IL-1 Mediates Microbiome-Induced Inflamm-Aging of Hematopoietic Stem Cells

Mature blood cells are maintained throughout life by hematopoietic stem cells (HSC). With aging, both HSC self-renewal as well as multi-lineage differentiation fidelity decline, a process determined by cell-intrinsic and –extrinsic factors. We here studied which aging-associated bone marrow (BM) alterations contribute to this process. Aged specific pathogen free (SPF) WT mice have increased systemic levels of microbial compounds compared to their young counterparts. This associates with increased steady-state IL-1a/b production by multiple BM cell populations.

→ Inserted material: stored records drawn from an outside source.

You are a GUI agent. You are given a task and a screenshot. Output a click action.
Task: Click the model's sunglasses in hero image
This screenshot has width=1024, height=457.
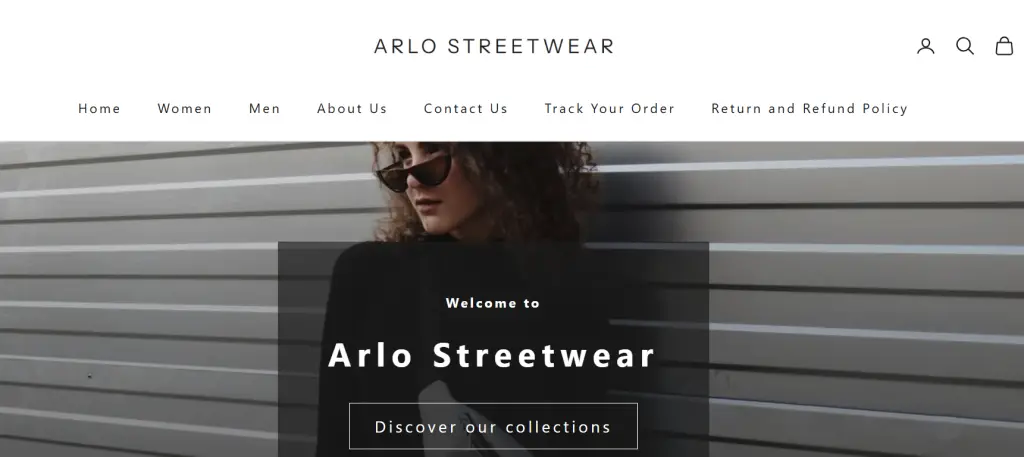(414, 170)
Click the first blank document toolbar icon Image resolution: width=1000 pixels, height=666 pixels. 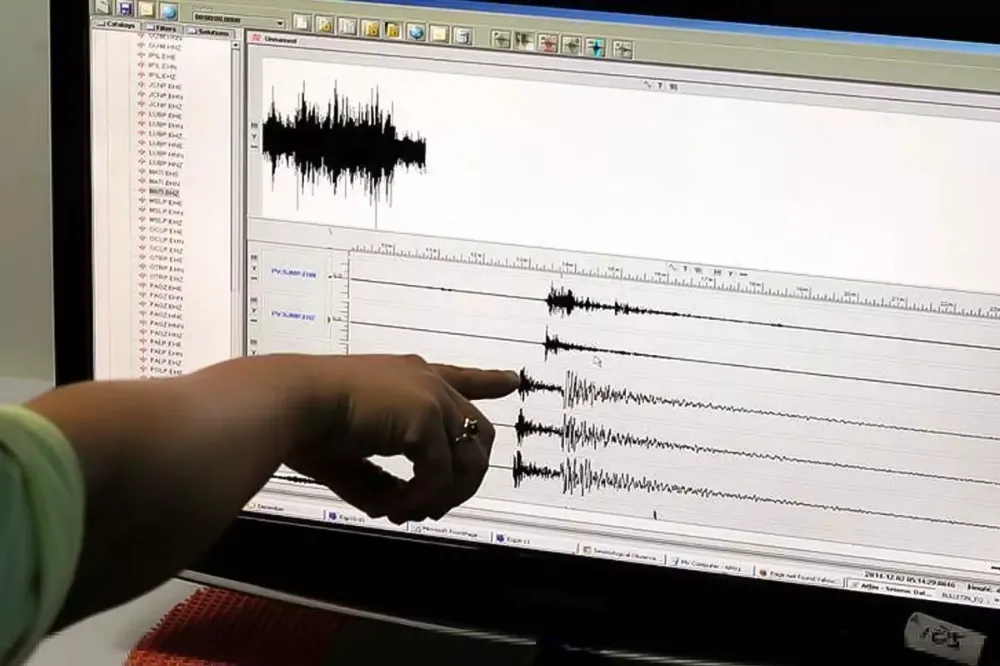pos(302,23)
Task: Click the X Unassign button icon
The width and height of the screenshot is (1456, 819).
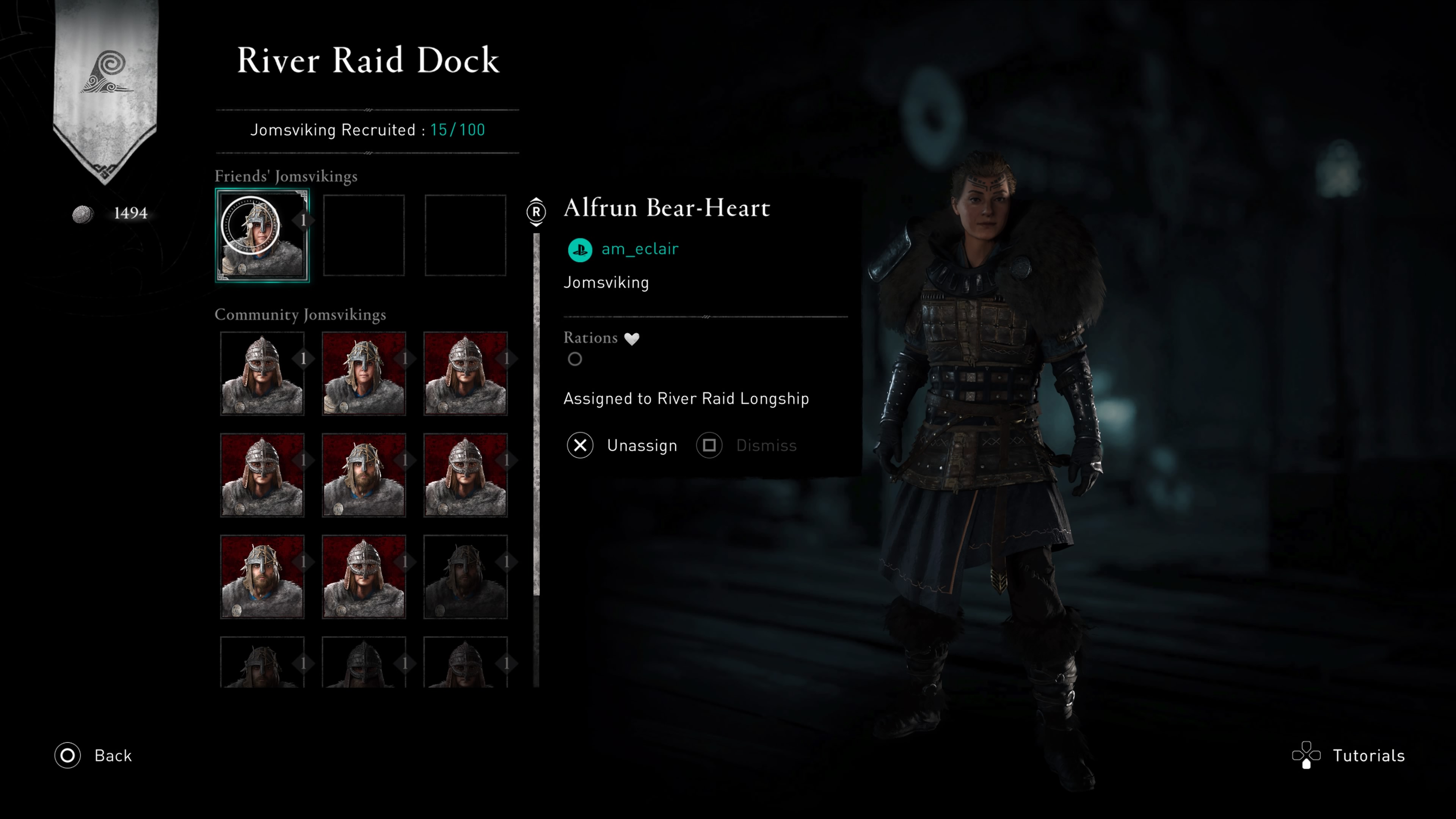Action: click(580, 446)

Aging-associated inflammatory transcriptional signatures and functional myeloid-differentiation bias in HSCs were mitigated in aged IL-1R1KO SPF and WT germ-free mice. Moreover, myeloid cells from aged mice produce more IL-1b and aged mice show higher and more durable IL-1a/b increase to lipopolysaccharide (LPS) challenges. Reducing inflammatory burden in aged mice by inhibiting IL-1 signaling or by antibiotic treatment rejuvenate HSCs functions. Collectively we define the microbiome-IL-1-IL1R1 axis as a key driver of HSC aging. RNA-sequencing of 30 mice bone marrow haematopoietic stem cells. Three genotypes: wildtype (WTF), bowel germ-free (GF) and IL1R1 KO(IL1RIKO). Three timepoints: 2 month, 1 year and 2 year for WT and KO mice and 2 month and 1 year for GF mice.